Find the line with "Task: Click the address" in the entries below. Repeat it, every following line, and the line with "Task: Go to All Projects link", exactly and with nothing added.

→ Record set:
BEGIN
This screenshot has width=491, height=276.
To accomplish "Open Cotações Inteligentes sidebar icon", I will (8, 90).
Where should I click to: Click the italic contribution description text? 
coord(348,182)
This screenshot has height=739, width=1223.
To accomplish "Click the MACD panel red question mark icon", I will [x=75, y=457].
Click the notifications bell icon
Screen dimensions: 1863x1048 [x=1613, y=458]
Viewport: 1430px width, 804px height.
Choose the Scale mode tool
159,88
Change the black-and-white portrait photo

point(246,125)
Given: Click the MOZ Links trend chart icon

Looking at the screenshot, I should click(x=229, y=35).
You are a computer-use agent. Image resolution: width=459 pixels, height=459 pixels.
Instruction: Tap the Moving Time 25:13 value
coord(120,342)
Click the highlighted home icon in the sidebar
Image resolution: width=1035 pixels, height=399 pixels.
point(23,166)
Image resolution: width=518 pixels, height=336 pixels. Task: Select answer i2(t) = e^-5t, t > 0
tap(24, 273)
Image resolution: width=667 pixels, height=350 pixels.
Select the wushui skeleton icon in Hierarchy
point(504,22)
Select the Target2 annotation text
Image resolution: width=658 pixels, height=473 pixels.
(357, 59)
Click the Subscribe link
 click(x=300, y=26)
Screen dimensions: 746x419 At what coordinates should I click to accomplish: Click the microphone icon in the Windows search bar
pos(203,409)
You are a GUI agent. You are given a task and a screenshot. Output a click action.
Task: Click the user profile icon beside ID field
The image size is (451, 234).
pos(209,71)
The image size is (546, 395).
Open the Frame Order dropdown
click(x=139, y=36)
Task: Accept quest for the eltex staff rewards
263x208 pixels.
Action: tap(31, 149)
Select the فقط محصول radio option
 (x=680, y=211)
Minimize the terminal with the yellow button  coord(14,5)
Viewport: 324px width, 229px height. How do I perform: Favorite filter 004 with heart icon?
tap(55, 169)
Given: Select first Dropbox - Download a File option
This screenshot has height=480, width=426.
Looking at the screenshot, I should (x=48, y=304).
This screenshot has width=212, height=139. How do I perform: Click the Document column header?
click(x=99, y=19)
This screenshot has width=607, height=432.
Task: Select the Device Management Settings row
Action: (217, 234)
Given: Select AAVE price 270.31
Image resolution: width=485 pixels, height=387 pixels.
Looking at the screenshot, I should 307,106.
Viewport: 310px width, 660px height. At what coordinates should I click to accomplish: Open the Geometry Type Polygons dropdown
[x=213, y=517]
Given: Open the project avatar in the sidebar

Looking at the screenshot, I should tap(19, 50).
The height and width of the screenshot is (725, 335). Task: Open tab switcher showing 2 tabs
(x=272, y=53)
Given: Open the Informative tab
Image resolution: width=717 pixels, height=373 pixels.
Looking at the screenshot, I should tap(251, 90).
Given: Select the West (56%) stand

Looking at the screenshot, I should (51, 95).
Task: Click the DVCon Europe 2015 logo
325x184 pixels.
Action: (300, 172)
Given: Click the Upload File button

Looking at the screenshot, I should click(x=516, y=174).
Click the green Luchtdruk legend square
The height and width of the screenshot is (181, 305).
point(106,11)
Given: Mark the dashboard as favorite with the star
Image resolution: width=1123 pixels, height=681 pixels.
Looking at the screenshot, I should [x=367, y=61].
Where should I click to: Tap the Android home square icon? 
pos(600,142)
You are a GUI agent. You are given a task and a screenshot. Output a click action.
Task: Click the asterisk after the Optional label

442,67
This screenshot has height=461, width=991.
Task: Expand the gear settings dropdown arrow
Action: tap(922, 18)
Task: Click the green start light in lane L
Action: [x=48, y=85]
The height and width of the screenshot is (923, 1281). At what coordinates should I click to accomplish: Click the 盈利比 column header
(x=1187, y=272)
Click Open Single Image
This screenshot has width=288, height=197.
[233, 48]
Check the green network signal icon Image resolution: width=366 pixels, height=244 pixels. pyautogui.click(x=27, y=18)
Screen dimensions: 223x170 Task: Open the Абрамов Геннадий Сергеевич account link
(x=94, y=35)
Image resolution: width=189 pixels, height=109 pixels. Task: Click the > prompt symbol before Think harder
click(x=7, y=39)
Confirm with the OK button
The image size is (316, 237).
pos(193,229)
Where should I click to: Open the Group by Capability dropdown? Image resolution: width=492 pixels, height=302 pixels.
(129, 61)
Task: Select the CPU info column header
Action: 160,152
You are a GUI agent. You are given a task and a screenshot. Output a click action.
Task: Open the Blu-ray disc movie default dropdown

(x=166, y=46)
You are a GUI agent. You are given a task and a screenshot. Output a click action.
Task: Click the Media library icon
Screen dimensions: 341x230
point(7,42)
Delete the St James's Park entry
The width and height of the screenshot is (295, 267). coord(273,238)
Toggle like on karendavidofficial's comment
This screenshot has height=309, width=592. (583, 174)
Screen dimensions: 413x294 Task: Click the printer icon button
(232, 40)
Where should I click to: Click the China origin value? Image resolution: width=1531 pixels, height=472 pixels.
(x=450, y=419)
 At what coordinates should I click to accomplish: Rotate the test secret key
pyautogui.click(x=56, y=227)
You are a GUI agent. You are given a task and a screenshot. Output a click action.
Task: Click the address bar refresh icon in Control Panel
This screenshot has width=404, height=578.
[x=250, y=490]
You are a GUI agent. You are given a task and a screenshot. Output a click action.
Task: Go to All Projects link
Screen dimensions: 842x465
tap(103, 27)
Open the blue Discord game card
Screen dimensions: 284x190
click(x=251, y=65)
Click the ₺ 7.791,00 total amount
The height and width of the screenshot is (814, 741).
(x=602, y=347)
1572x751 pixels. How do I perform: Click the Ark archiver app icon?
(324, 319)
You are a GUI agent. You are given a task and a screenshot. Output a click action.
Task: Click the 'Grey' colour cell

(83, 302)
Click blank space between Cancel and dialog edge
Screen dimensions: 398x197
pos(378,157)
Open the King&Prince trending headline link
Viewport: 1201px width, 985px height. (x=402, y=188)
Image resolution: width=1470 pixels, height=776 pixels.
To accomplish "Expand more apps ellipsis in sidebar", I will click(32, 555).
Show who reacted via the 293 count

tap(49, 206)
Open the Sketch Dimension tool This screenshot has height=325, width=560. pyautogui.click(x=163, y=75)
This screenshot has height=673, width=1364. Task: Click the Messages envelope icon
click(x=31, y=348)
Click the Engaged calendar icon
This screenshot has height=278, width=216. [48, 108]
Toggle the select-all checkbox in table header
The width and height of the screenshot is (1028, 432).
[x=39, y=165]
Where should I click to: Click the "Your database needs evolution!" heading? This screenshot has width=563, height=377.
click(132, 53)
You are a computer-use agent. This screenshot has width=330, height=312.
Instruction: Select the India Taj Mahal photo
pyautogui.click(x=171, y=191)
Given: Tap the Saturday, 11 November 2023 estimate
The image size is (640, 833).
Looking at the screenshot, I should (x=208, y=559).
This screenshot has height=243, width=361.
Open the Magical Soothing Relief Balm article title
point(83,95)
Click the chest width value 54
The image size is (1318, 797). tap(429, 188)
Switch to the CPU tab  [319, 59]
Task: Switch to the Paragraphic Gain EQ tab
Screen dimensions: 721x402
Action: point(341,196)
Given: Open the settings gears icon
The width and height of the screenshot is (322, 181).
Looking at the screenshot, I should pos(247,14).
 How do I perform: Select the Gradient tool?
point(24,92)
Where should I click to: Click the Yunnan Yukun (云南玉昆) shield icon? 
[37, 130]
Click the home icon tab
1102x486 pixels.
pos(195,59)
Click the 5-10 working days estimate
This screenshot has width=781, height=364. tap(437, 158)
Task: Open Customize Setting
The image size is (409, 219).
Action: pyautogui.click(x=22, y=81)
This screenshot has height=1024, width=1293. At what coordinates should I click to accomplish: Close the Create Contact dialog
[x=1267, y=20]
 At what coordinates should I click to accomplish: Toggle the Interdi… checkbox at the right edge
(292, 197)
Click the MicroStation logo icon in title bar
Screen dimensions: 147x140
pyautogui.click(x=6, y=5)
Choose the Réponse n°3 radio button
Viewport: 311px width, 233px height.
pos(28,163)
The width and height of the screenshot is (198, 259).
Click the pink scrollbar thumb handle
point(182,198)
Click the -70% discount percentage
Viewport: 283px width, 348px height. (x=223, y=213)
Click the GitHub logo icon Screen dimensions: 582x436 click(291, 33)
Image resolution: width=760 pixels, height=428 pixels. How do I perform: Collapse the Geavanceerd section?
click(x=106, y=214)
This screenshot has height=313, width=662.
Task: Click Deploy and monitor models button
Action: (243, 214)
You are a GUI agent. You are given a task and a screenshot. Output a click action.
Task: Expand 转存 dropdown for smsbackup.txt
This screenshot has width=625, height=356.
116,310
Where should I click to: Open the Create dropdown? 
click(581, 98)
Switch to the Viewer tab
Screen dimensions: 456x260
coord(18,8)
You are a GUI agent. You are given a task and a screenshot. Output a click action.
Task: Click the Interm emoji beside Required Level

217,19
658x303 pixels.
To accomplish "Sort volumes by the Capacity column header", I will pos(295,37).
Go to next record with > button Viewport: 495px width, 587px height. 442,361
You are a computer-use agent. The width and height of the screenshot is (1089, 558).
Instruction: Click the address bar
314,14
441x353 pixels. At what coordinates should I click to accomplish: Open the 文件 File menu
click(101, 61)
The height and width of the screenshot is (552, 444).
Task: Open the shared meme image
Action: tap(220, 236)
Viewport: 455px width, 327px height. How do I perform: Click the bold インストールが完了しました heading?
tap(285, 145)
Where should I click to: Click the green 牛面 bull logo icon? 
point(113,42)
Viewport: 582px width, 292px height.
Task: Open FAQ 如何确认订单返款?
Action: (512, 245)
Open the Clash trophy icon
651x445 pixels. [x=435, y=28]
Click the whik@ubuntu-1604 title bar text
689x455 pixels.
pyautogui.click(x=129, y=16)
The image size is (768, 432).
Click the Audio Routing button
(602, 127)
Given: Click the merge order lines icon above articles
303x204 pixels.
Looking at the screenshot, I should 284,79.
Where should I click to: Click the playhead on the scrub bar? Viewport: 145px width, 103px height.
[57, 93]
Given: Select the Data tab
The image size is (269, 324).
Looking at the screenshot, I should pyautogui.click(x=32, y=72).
END
→ Task solution:
Task: Click the address bar refresh icon in Control Panel
This screenshot has width=404, height=578.
[x=250, y=490]
You are a GUI agent. You are given a task and a screenshot. Output a click action.
Task: Go to All Projects link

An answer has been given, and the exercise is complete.